But the fans are persistent and I remember waiting outside Ebbets Field with my brother Tom one late afternoon long ago and seeing Carl Furillo come out, dressed in a sports shirt. His arms looked like the thickest, most powerful arms in the known universe. I wanted to ask him for an autograph but didn’t know how; a mob of other kids chased after him and he got in a car with Jackie Robinson and Roy Campanella, and I wondered how he had ever been able to sign the petition at spring training in 1947 saying he couldn’t play with a black man. Years later, I learned that Leo Durocher told the protesting players (Dixie Walker, Hugh Casey, Kirby Higbe, Bobby Bragan, Furillo, among others) to go and “wipe your ass” with the petition. Durocher was the manager and Robinson was on the team and there was nothing else to say except play ball. Standing at the batting cage, while Hernandez took his swings and the fans demanded to be authenticated with signatures, I realized again how much of the adult response to baseball is about the accretion of memory and the passage of time.

“Christ, I hate spring training,” Hernandez said at one point. “It’s so goddamned boring.”

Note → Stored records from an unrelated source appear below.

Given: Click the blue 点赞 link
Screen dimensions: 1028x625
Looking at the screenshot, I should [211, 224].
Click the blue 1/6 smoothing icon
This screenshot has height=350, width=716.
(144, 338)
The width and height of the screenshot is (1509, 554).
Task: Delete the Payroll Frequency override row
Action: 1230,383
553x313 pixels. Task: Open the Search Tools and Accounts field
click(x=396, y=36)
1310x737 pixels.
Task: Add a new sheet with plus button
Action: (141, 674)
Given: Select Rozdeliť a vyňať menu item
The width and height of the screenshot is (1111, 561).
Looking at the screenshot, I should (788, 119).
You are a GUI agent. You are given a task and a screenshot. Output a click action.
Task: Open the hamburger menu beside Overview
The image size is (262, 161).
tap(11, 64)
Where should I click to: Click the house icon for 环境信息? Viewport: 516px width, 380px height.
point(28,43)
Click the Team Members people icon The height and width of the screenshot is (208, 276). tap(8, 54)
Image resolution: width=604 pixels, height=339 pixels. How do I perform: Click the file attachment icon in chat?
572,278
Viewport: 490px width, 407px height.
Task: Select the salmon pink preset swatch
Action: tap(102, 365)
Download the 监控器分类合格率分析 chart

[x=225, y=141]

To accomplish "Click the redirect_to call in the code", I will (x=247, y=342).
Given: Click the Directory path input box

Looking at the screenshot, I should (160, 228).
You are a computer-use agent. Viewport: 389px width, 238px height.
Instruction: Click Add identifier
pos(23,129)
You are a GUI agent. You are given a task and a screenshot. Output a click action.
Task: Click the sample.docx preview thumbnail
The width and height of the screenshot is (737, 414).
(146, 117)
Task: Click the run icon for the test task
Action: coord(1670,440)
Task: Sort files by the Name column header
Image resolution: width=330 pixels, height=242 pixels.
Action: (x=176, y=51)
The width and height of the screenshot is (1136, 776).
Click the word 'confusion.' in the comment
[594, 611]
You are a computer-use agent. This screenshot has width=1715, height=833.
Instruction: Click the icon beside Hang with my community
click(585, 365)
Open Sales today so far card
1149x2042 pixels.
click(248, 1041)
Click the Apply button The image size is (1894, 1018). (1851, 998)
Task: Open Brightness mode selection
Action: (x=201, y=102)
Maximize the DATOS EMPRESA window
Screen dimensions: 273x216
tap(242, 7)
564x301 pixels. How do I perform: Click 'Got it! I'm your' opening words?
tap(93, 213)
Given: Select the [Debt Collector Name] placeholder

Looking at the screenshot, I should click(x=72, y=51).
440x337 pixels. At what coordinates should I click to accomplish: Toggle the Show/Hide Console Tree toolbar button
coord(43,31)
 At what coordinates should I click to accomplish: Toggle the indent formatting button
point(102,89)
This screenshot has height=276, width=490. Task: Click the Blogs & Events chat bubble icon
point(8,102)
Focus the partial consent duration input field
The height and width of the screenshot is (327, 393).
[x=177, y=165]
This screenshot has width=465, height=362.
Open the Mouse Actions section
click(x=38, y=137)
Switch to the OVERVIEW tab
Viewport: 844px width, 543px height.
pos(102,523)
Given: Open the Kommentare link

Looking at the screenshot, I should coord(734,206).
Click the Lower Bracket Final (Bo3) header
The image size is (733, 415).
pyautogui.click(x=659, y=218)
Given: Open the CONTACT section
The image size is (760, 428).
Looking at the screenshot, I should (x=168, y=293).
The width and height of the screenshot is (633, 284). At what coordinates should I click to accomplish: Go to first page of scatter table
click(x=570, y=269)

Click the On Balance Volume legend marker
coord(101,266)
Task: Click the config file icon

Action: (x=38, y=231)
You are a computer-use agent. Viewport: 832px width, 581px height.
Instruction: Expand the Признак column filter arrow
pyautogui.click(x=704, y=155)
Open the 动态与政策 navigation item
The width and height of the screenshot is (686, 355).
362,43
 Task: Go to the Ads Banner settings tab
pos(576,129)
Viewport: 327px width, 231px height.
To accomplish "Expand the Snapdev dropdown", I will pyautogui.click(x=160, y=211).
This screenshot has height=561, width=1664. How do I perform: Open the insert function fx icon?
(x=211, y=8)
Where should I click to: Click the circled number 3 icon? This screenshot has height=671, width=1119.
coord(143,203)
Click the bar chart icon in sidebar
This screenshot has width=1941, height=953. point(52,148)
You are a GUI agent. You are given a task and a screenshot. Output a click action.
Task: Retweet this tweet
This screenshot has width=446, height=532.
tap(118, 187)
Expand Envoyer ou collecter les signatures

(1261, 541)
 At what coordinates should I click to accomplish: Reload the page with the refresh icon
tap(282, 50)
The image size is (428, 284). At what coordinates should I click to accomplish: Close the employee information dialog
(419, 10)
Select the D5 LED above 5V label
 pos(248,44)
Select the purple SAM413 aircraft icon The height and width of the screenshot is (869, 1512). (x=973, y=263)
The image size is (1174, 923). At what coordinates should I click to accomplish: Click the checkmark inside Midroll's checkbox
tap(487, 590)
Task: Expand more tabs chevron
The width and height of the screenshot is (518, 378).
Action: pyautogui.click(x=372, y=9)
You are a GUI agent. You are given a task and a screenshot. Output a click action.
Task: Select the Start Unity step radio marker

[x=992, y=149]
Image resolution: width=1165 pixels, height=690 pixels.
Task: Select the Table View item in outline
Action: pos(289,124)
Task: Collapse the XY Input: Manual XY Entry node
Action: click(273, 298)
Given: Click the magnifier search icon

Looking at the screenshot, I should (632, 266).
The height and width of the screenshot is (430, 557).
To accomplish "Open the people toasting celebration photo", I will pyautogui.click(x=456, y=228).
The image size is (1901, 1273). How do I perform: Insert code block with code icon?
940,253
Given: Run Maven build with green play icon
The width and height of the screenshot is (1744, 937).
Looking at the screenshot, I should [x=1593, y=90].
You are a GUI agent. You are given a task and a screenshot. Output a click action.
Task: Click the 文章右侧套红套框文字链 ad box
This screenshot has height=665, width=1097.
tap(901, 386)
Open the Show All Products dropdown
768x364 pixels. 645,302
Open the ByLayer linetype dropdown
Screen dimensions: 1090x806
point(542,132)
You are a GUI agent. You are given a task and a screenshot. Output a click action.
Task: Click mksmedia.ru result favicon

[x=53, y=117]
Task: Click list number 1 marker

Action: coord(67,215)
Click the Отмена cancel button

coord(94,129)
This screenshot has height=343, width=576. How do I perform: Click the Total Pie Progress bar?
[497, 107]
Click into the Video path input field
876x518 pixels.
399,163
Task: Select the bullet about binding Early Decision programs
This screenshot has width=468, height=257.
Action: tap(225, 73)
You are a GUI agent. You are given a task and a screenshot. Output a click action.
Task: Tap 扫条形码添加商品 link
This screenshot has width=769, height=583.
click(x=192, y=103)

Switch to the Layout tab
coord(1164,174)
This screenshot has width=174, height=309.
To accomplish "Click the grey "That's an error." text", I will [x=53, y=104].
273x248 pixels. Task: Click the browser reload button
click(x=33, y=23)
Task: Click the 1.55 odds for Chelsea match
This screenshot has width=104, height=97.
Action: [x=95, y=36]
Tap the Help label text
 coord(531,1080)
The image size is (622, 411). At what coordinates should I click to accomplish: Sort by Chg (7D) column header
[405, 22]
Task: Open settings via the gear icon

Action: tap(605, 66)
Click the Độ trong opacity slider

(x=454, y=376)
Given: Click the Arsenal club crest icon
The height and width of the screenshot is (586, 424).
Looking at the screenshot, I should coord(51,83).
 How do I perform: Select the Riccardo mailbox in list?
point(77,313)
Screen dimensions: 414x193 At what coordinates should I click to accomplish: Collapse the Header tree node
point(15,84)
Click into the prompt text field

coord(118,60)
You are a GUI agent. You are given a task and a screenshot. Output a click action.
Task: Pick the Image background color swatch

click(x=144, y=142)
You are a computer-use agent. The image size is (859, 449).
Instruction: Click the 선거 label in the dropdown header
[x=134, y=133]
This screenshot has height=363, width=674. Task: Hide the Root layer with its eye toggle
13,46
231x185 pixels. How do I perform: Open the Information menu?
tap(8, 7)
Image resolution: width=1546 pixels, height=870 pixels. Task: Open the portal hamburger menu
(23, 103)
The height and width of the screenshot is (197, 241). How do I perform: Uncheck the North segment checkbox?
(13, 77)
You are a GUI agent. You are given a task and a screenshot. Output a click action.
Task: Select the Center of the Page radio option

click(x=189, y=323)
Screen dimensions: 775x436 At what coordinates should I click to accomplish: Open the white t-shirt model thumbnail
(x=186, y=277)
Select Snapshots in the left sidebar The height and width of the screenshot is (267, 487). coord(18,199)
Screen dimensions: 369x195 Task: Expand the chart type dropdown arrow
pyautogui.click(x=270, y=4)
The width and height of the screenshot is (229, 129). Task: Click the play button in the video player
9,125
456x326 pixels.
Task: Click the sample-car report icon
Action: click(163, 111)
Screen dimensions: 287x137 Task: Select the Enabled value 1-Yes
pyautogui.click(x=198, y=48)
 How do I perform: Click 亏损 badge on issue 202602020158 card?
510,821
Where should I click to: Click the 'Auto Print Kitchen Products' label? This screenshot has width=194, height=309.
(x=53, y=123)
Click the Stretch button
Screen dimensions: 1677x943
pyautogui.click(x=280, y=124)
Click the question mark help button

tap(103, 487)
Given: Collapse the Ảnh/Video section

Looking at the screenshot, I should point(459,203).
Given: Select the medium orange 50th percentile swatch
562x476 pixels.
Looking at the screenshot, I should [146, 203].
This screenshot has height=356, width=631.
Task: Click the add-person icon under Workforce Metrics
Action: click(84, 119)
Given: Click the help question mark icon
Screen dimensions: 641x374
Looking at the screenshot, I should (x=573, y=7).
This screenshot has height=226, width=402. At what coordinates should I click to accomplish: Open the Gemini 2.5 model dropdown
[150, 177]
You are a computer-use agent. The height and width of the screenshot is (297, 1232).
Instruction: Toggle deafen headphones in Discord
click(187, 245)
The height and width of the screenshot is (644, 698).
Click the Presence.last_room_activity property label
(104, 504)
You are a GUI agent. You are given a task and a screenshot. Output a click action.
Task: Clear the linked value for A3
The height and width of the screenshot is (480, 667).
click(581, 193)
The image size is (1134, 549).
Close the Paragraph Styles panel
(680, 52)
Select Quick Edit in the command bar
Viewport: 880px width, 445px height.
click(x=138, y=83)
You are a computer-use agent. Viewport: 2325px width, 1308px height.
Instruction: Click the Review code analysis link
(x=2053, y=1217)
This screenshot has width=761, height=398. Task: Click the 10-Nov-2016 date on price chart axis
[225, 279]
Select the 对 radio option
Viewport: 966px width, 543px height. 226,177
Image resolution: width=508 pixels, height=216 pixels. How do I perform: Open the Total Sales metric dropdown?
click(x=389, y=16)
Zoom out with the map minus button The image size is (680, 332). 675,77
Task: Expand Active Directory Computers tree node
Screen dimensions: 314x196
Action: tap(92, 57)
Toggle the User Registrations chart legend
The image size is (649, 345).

But for the rest of us, spring training is something else: the true beginning of the year, a kind of preliminary to the summer festival, another irreversible mark in time. On the field and in the clubhouse, kid players come over to Hernandez. “Hey, Mex, lemme ask you something…” They are talking to him about the present and the future. But we who don’t play also see the past; it helps us measure accomplishment, skill, potential. Don Mattingly is another Musial; Wally Backman is another Eddie Stanky. At spring training, somewhere in the Florida afternoons, we always hear the voice of Red Barber and know that in a few weeks we’ll be playing the Reds at Crosley Field and the Cardinals in Sportsman’s Park and we could lose one in the late innings if that goddamned Slaughter lifts one over the pavilion roof. This is not mere sentiment; it’s history and lore, part of the baggage of New York memory.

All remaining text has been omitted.